Early results of visceral hybrid stent-grafts for types I, II, and III thoracoabdominal aneurysms are encouraging, with no paraplegia in this particularly high-risk group of patients. These results have encouraged us to perform the new procedure, in preference to open surgery, in Crawford type I, II, and III thoracoabdominal aortic aneurysms.
我们回顾了经腹支架修复复杂胸腹主动脉瘤(克劳福德I型、II型和III型)并对内脏和肾动脉进行手术血运重建的持续经验。

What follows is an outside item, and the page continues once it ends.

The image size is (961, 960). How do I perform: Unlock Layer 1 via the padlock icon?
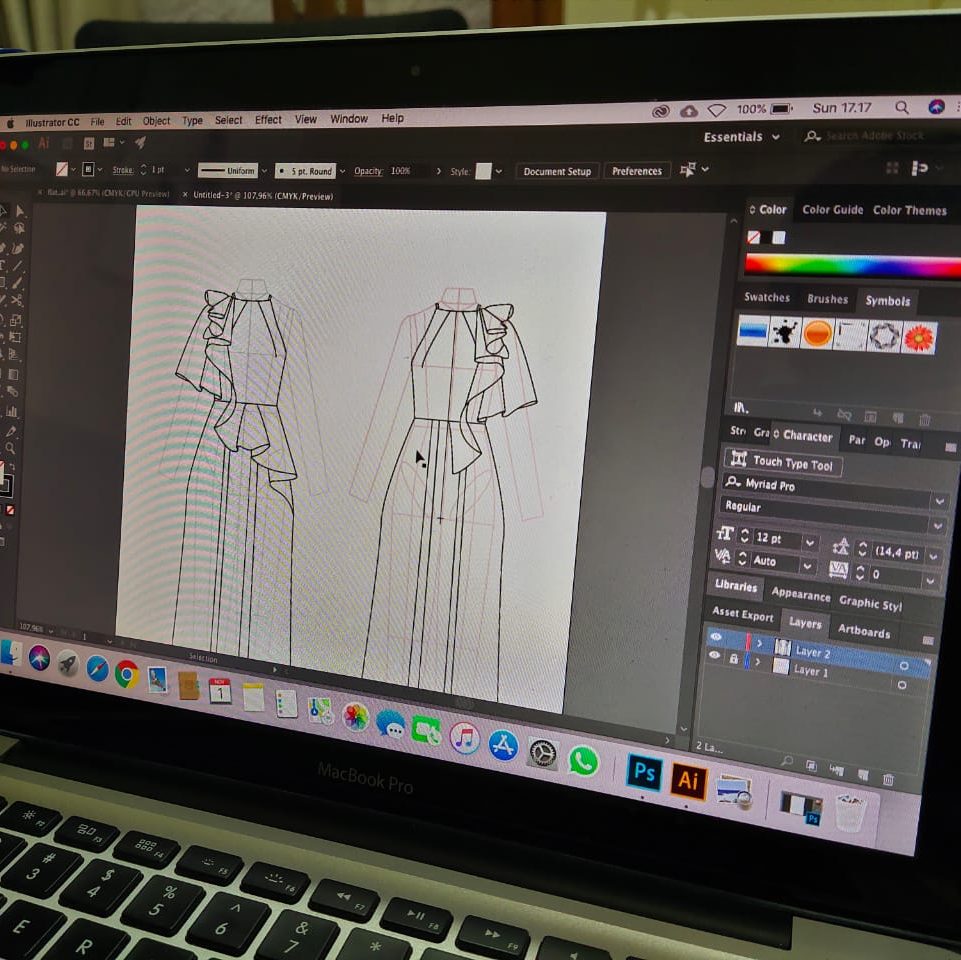coord(734,659)
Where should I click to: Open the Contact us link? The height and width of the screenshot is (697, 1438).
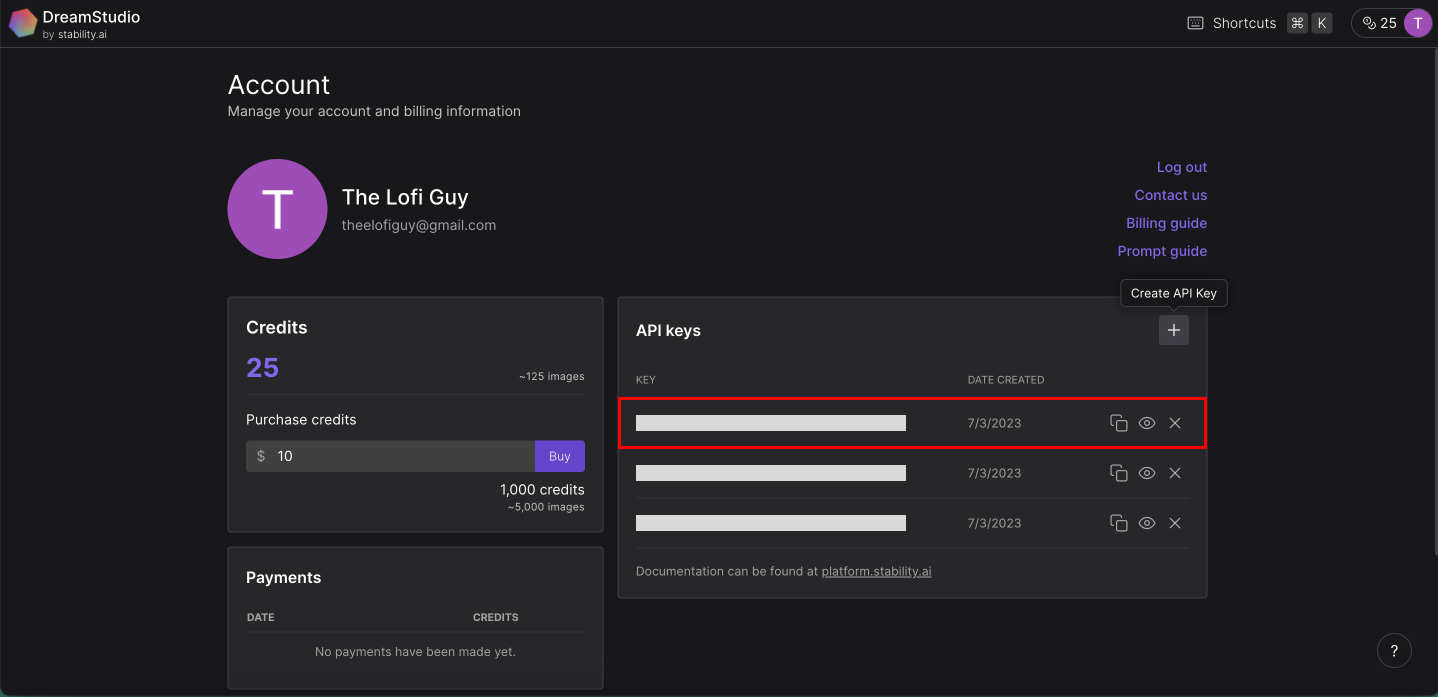pos(1170,195)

对2002年1月至2005年4月期间连续29例行内脏杂交手术的患者前瞻性收集的数据进行回顾性分析。22例为择期手术,4例为急诊手术(有症状),3例为紧急手术(真性破裂)。患者年龄中位数为74岁(范围37至81岁)。动脉瘤为克劳福德I型3例,II型18例,III型7例,IV型1例。29例患者中有13例(45%)曾接受过主动脉手术,包括主动脉瓣和根部置换3例,胸主动脉瘤修复1例,I型修复1例,IV型修复3例,B型夹层修复2例,肾下腹主动脉瘤修复5例,右髂总动脉瘤修复1例。29例患者中有23例(80%)术前存在严重合并症:慢性肾功能损害5例,严重慢性阻塞性肺疾病6例,纽约心脏协会II级(6例)和III级(5例)的心肌病11例,马凡综合征6例。26例患者(90%)完成了手术。2例患者尽管术前进行了广泛的心脏评估,但心肌不稳定导致手术无法完成,1例患者慢性B型夹层真腔血流不佳,导致血运重建移植物无法吻合。26例完成的手术均实现了全胸腹主动脉的排除,4例扩展至包括髂动脉,26例患者腹腔干、26例患者肠系膜上动脉、21例患者左肾动脉和21例患者右肾动脉实现了血运重建。

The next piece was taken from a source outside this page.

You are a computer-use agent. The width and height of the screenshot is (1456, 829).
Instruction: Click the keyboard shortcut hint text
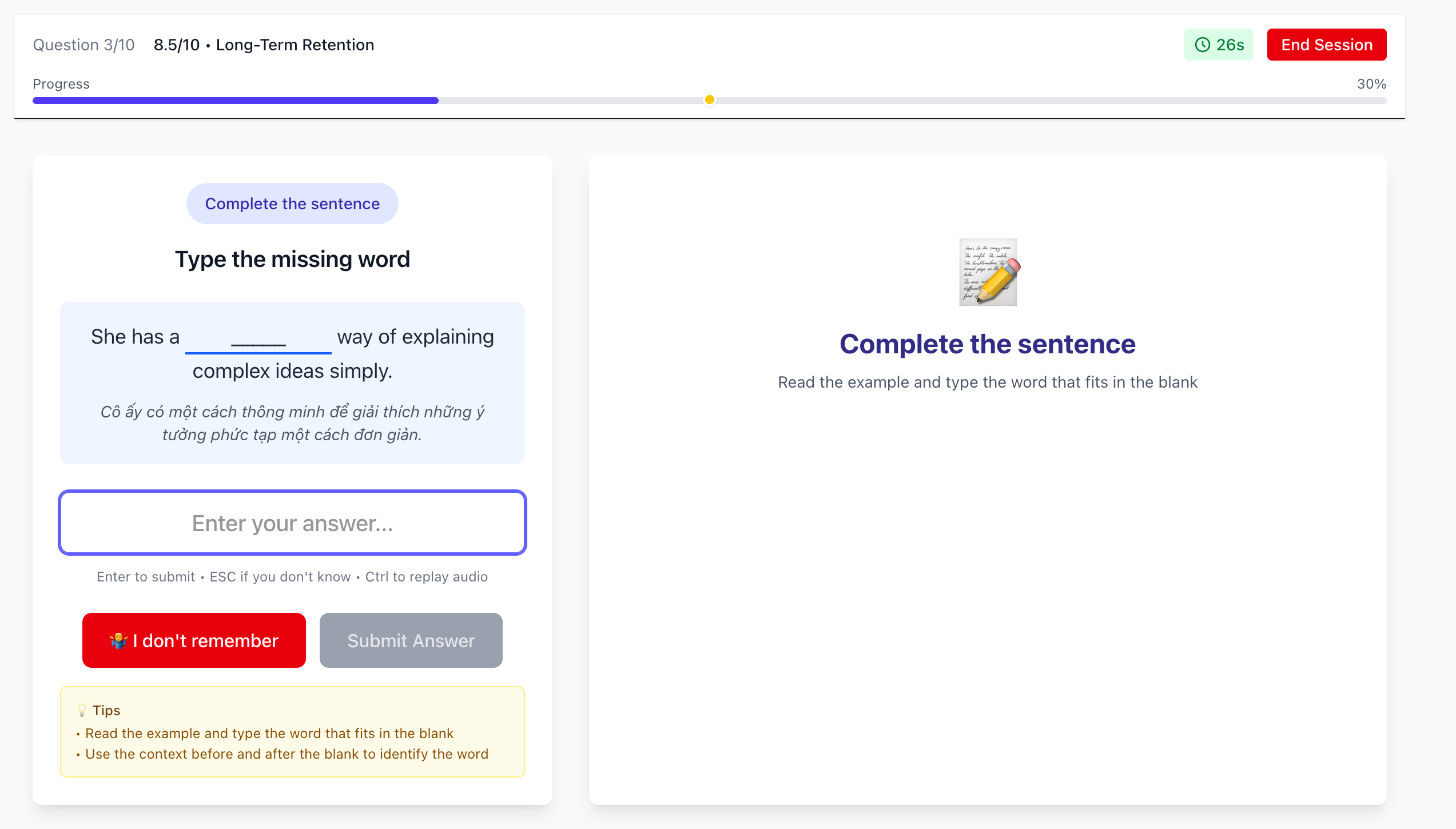(292, 577)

术后30天内或住院期间无截瘫发生,择期和急诊手术死亡率为13%(3/23)。所有胸腹主动脉瘤破裂患者均在30天内死亡。主要并发症包括9例需要延长呼吸支持(>5天),4例需要应用血管活性药物支持,2例肾功能损害需要临时支持,2例不需要支持,2例出现长时间肠梗阻,1例出现左半球缺血性卒中且已恢复,1例切除缺血的左半结肠。术中失血中位数为3.9升(范围1.2至13升)。肠系膜上动脉和腹腔干的缺血时间中位数为15分钟(范围13至27分钟),肾动脉缺血时间中位数为15分钟(范围13至21分钟)。住院时间中位数为27天(范围16至84天)。随访时间中位数为8个月(范围2至31个月),94枚移植物中有92枚通畅。发现6例患者存在I型内漏。其中4例为近端漏血,3例通过延长支架减少了内漏,但未治愈。1例远端I型内漏患者通过栓塞成功治疗。4例II型内漏未经干预自行消失,1例通过封堵左锁骨下动脉起源处治愈。发现1例晚期III型内漏。
I型、II型和III型胸腹主动脉瘤内脏杂交支架移植物的早期结果令人鼓舞,在这一特别高危的患者群体中无截瘫发生。这些结果促使我们在克劳福德I型、II型和III型胸腹主动脉瘤中优先选择这种新手术而非开放手术。